Berkeley, California - Outfitting a robot with a rounded shell helps it scoot through clutter as easily as a cockroach, UC Berkeley researchers have found.
Chen Li, a Miller Postdoctoral Fellow, studied the maneuvering ability of cockroaches with rounded shells and saw that their simple streamlined shape allowed them to easily roll and slip through gaps in a clutter of objects, such as grass and leaves on a forest floor.
He then added shells of various types to a cockroach-like robot and found that a similarly rounded, oval carapace allowed the robot to slip through gaps, while typical box-like robots are often stopped dead in their tracks.
“The majority of robotics studies have been solving the problem of obstacles by avoiding them, which largely depends on using sensors to map out the environment and algorithms that plan a path to go around obstacles,” Li said. “However, when the terrain becomes densely cluttered, especially as gaps between obstacles become comparable or even smaller than robot size, this approach starts to run into problems as a clear path cannot be mapped.”
The robot may inspire the design of future terrestrial robots to use in a wide variety of scenarios, from monitoring the environment to search and rescue operations.
The first results of the robot’s performance were published this week in the journal Bioinspiration & Biomimetics. Li’s co-authors are Robert Full, professor of integrative biology and director of UC Berkeley’s PolyPedal Laboratory; Ron Fearing, professor of electrical engineering and computer sciences; and Andrew Pullin, Duncan Haldane and Han Lam.

Collected data

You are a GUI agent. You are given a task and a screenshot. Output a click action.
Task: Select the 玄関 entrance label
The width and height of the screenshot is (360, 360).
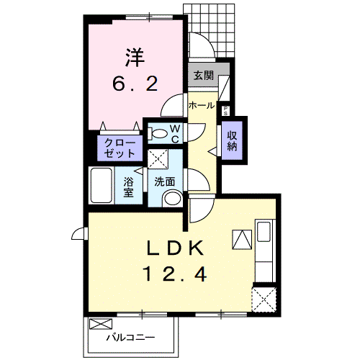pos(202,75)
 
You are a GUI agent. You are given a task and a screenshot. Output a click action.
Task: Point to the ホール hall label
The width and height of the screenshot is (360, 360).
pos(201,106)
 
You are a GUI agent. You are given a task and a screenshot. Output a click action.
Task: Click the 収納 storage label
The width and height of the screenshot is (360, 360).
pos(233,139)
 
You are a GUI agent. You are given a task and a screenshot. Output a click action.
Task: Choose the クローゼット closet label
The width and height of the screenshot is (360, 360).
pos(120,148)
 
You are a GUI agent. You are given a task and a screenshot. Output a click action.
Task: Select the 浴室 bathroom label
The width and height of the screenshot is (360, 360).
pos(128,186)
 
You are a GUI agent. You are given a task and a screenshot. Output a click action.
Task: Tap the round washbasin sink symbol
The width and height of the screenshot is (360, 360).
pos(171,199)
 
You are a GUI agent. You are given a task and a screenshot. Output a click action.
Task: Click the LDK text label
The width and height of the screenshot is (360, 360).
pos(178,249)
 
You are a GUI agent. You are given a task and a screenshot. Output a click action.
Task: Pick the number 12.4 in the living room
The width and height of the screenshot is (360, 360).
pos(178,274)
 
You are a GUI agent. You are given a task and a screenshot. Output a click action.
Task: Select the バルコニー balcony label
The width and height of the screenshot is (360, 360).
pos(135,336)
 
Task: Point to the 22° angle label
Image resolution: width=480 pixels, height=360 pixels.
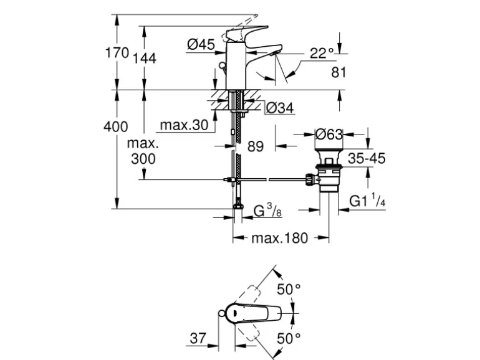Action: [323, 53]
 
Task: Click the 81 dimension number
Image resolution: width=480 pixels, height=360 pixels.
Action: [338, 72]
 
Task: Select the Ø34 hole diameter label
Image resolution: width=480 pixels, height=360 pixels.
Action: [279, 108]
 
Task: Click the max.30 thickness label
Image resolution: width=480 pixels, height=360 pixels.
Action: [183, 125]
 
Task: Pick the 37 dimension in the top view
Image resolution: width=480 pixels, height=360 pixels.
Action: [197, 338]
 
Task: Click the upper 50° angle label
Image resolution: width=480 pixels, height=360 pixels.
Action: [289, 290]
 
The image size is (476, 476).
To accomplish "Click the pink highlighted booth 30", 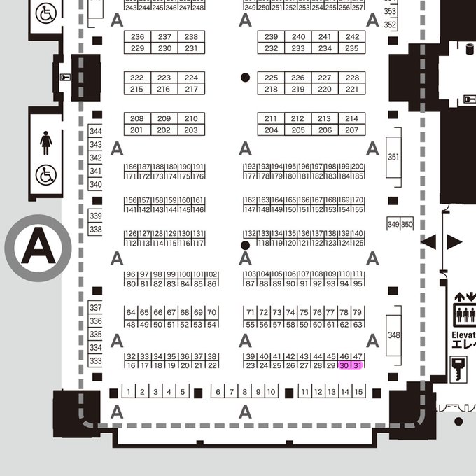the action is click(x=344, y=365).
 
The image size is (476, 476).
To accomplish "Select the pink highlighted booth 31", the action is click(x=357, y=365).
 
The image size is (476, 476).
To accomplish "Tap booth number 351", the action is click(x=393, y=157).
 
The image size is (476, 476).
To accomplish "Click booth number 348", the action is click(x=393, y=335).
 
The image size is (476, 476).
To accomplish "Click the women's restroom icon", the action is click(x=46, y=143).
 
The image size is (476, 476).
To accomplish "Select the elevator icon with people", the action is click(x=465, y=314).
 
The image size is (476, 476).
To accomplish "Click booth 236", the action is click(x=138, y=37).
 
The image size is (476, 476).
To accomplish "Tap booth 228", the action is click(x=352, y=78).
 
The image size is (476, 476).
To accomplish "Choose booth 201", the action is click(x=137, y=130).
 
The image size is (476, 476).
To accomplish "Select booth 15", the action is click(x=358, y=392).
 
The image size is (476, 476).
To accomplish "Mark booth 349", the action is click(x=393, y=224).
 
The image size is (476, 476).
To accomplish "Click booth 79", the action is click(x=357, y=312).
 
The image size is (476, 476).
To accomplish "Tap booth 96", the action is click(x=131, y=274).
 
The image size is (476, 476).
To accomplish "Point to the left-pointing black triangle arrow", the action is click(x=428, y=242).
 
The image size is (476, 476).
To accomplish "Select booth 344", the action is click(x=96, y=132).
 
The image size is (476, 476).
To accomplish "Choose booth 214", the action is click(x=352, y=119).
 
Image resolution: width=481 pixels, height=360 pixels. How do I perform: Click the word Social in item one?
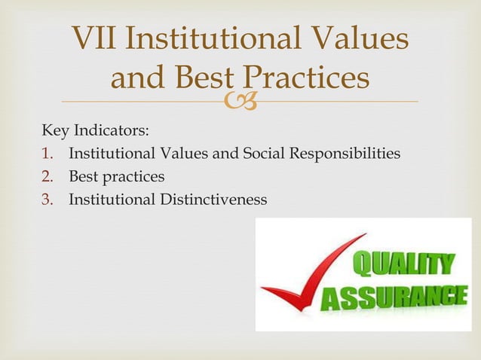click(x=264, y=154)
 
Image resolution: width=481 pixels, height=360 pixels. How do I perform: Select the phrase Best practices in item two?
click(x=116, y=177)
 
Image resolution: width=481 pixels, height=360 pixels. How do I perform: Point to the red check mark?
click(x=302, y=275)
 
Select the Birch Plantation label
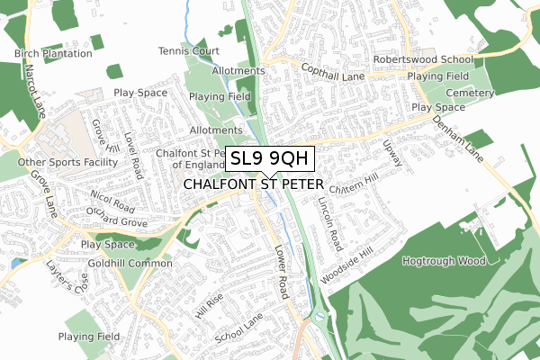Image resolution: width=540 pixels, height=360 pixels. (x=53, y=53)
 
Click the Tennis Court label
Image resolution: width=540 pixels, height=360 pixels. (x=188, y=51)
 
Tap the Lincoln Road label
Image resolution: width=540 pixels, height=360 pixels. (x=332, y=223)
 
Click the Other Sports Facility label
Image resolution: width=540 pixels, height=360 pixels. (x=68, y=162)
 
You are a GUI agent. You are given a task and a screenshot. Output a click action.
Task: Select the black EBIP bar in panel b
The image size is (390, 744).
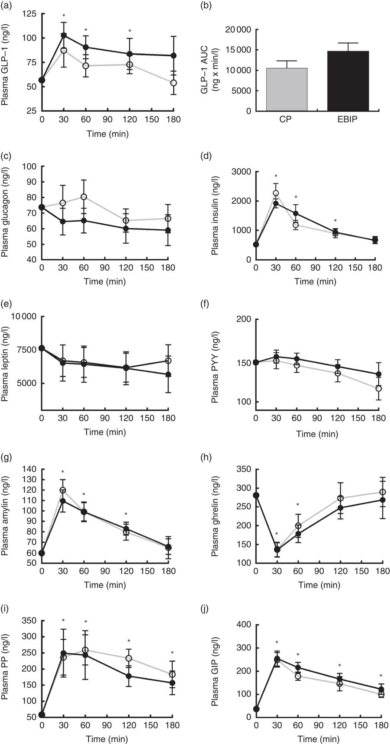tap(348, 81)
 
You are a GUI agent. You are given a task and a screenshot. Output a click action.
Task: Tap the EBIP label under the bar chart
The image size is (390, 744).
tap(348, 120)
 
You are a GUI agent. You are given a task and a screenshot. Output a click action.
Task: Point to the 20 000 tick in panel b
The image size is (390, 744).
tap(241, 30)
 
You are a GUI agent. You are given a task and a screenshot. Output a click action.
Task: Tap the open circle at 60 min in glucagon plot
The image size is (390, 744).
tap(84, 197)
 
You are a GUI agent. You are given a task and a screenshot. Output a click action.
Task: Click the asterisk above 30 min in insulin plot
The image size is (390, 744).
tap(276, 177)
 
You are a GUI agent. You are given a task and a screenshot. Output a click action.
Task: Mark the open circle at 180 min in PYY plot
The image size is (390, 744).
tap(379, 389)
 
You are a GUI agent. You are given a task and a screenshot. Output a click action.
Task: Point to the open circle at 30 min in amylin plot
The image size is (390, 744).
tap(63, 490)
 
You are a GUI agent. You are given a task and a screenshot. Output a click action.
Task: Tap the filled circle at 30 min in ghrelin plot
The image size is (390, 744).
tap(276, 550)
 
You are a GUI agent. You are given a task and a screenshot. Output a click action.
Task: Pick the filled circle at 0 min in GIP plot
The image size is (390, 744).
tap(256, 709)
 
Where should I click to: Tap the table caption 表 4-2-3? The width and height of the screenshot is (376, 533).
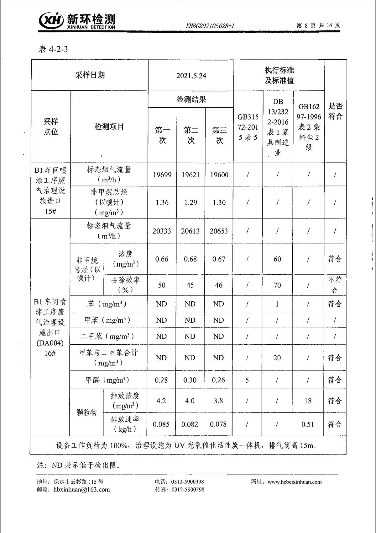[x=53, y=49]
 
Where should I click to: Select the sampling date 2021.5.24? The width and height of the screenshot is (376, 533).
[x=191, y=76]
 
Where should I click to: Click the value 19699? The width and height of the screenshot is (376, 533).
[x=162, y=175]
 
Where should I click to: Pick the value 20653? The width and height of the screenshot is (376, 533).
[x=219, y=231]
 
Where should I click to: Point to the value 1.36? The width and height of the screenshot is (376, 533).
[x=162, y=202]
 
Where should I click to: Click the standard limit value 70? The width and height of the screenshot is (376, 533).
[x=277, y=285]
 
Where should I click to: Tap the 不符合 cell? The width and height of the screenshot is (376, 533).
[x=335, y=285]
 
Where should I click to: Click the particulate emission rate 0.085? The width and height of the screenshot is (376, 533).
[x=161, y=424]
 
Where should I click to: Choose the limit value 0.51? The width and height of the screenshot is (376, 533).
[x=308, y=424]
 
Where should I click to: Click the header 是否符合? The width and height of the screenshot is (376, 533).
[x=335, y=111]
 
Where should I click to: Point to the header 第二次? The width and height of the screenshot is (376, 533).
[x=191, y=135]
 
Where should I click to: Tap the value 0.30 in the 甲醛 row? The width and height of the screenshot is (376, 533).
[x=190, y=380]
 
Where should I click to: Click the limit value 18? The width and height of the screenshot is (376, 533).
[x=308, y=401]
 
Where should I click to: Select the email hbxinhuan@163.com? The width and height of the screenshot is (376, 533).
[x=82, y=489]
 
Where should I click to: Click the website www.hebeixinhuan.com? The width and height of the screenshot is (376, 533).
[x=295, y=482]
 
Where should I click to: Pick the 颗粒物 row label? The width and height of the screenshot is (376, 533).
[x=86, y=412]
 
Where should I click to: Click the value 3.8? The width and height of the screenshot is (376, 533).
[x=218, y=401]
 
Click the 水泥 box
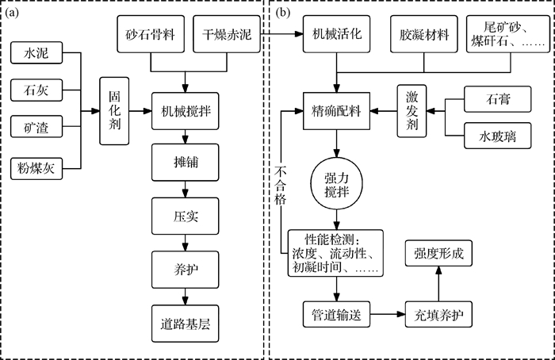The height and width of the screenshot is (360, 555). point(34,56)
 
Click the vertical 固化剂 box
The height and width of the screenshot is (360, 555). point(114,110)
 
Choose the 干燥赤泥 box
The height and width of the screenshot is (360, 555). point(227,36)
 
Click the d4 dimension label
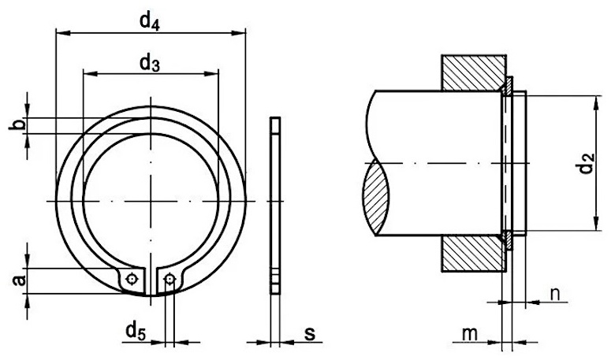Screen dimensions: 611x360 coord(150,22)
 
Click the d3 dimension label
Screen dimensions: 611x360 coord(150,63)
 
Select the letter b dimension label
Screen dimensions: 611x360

• _WHAT THE TASK REQUIRES_:
List every person the cockroach-robot article names as a co-author of Chen Li.

• _TASK OUTPUT_:
Robert Full, Ron Fearing, Andrew Pullin, Duncan Haldane, Han Lam